What remained however was the honest admission that I just bloody love the stuff. Methadone wasn't for me. Total abstinence isn't for me, either. The second I tell myself I can never touch ANY at all, ever, I start obsessing again. But knowing that I can go get some if I want some then I'm chill, and I've never felt like going back. If you wanted me to use multiple times a day like I was you'd have to tie my down and forcibly inject me. I no longer WANT to. I find much prefer not having to worry about withdrawal, and actually getting a proper bang for my buck again. And I think PREFER is really the salient point. It takes no effort or discipline whatsoever to do thing A if you prefer it over thing B.
That's what I answer when someone asks me 'but how do you DO it?!' like I'm some impossible outlier creature.

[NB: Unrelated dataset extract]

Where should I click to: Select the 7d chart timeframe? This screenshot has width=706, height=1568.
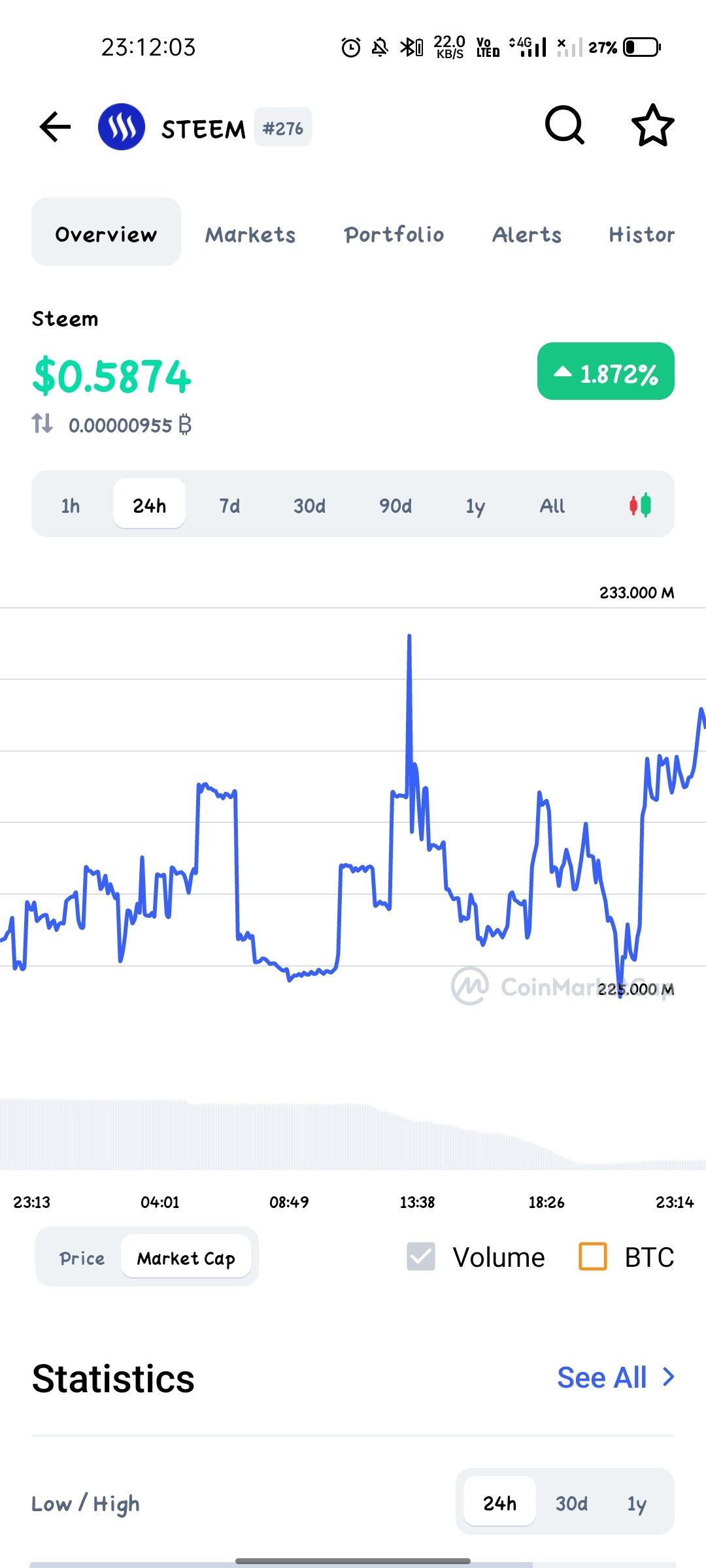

... Anyways, that's me. 🤷‍♂️
 
Well…. I am sitting here high as mofo hell and listening to Jordan Peterson on YouTube

If you know how amazing articulate, empathetic and intelligent this man is you will know what I mean. I’m Sapio sexual so I love shit like this. I am like that song you listen to that’s just profound to your experience. It’s not just a simple melody or attractive because of its sound. It’s actually a emotional journey. No this isn’t happiness. It might even be painful at first. It has to in order to go so deep. Happiness would be like elevator music. It’s harmless but can be tricky. It’s sweet but simple. It lacks depth because it’s shallow. That’s just not me. I might be exhausting but that’s because it’s what makes us all grow. Growth can only happen if we become uncomfortable first. You don’t know how strong you are until it’s your only option. As humans we are built to be walking uphill. God knows what He doing. Might be good if we really listened to Him.
 
Well…. I am sitting here high as mofo hell and listening to Jordan Peterson on YouTube

If you know how amazing articulate, empathetic and intelligent this man is you will know what I mean. I’m Sapio sexual so I love shit like this. I am like that song you listen to that’s just profound to your experience. It’s not just a simple melody or attractive because of its sound. It’s actually a emotional journey. No this isn’t happiness. It might even be painful at first. It has to in order to go so deep. Happiness would be like elevator music. It’s harmless but can be tricky. It’s sweet but simple. It lacks depth because it’s shallow. That’s just not me. I might be exhausting but that’s because it’s what makes us all grow. Growth can only happen if we become uncomfortable first. You don’t know how strong you are until it’s your only option. As humans we are built to be walking uphill. God knows what He doing. Might be good if we really listened to Him.